Why weep or slumber America
Land of brave and true
With castles and clothing and food for all
All belongs to you
Ev'ry man a King, ev'ry man a King
For you can be a millionaire
But there's something belonging to others
There's enough for all people to share
When it's sunny June and December too
Or in the Winter time or Spring
There'll be peace without end
Ev'ry neighbor a friend
With ev'ry man a King
— "Every Man A King" by Huey Long and Castro Carazo
The way T. Harry Williams tells it, Huey Long snuck in through the kitchen, even though he didn't need to sneak around anywhere, especially at New Orleans' famed Roosevelt Hotel, which was run and operated during the 1930s by Seymour Weiss, a top-tier Longite. Nonetheless, Long moved through the kitchen unnoticed and made his way to the Blue Room. He took a seat, crossed his legs, maybe bouncing a foot to the beat of the rehearsing orchestra. But as was the case in most situations, Long wasn't completely happy unless he was in control.
When it came to the music that filled the Blue Room in those days, the control belonged to bandleader Castro Carazo, and that's where Long directed his attention. "Can I direct them, Castro?" he asked. Knowing his place, Carazo stepped aside, and with Long at the helm, the orchestra played brilliantly through a series of numbers — chiefly because they had been practicing.
Aside from being yet another classic anecdote involving the Kingfish, it was the precise moment that Huey Long met Castro Carazo. It would prove to be the beginning of a long and fruitful partnership, albeit one that ended before its time.
The Long/Carazo team left such a lasting impact, in fact, that the minds behind the Louisiana Music Hall of Fame created a new category earlier this month just for songwriters, and the two men became the first honorees. Granted, former Gov. Jimmie Davis of "You Are My Sunshine" fame made it into the Hall of Fame first, but that was as a performer.
Long and Carazo may be best known for composing "Every Man a King" in less than 45 minutes one night in Baton Rouge. It was to serve as Long's presidential campaign song, but that never came to be, just like his promise to Carazo to make him director of the U.S. Marine Band once he won the White House.
"The only thing that kept Long and Carazo from generating more material was the untimely assassination of the senator in 1935," says Mike Shepherd, executive director of the Louisiana Music Hall of Fame. "Who knows what else those two would have come up with had Huey survived? He understood how music can inspire and drive an idea, and his anthem, 'Every Man a King,' was written with Carazo in 1934 as a possible presidential campaign theme song."

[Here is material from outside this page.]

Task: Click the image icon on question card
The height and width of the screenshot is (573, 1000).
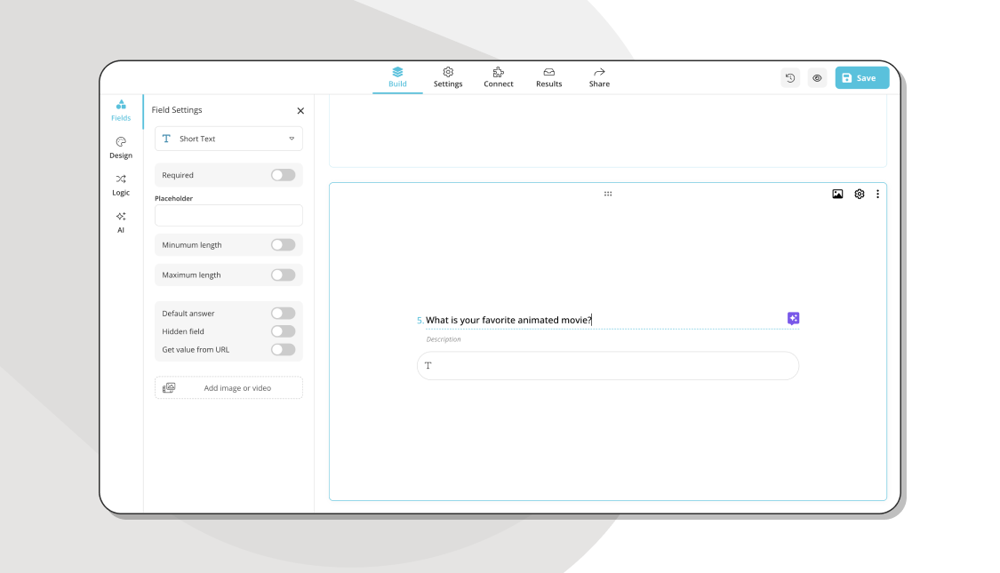Action: pyautogui.click(x=838, y=194)
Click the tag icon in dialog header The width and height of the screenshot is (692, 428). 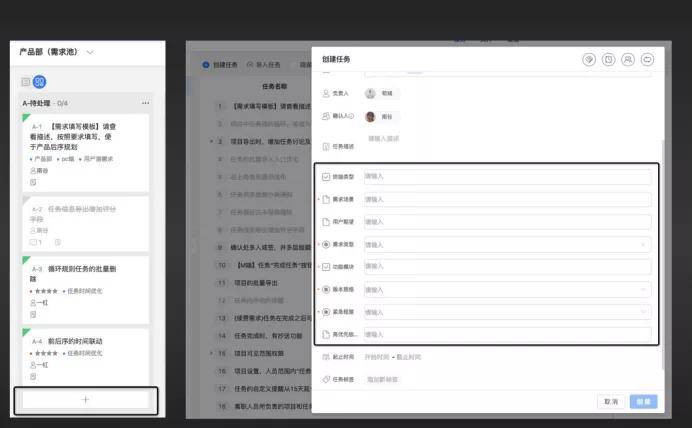589,59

Instead of directing the Marine band, Carazo had to settle for purple and gold. As the story goes, Long literally recruited Carazo off the bandstand at the Roosevelt Hotel's Blue Room, telling him, "You are now the bandleader at LSU; come with me, we're returning to LSU." Staying on theme, the pair went on to compose such south Louisiana standards as "Touchdown for LSU," "Darling of LSU," "LSU Cadets March" and "Miss Vandy: Dedicated to the Coeds of Vanderbilt University."
Shepherd says Long and Carazo also were responsible for transforming the LSU Tiger Band from a military band to a show band with its own style, and as such provided the basis for all of the achievements that would follow for "The Golden Band from Tigerland."
Long in particular initiated a massive increase in the band's membership to nearly 250 and saw to it that its traditional military dress was replaced with showier uniforms in the school's colors of purple and gold. Within a few years of making these changes, however, many of the Long-backed improvements were reversed as part of a backlash against the Kingfish's control over LSU. As a result, Carazo was fired and military uniforms were reinstated. The Long/Carazo legacy of LSU show bands returned after World War II.
While stories about the Kingfish are endless, the average Louisianan probably knows considerably less about Carazo. In 1937, Carazo also wrote the music to "Fight for LSU," the official fight song of the university, with lyrics provided by W.G. "Hickey" Higganbotham. After his six-year stint as LSU's bandmaster from 1934-1940, Carazo, known to many as "Professor," continued to write music in a wide array of styles: light classical, traditional marches, jazz and Cuban/Latin dance music. He achieved success with "Bonita," a Latin-themed song with words by Sam Lewis, a prolific Broadway and popular-music lyricist. Carazo also wrote "National Guard March," officially adopted by the U.S. National Guard, and "R.O.T.C. Cadets March." In 1952, his song "Louisiana My Home Sweet Home" was adopted as the official state march song.
Carazo remained a figure in Long's life right up to the Kingfish's assassination and was among the last people to meet privately with the storied governor before the shots that killed him were fired inside the State Capitol. During that final meeting, Carazo urged Long to create a special state school of music for kids who weren't in college and those who couldn't afford a traditional education. A series of bullets may have brought an end to that concept and to Long's life, but it's reassuring to know that the music both men created is still being celebrated today.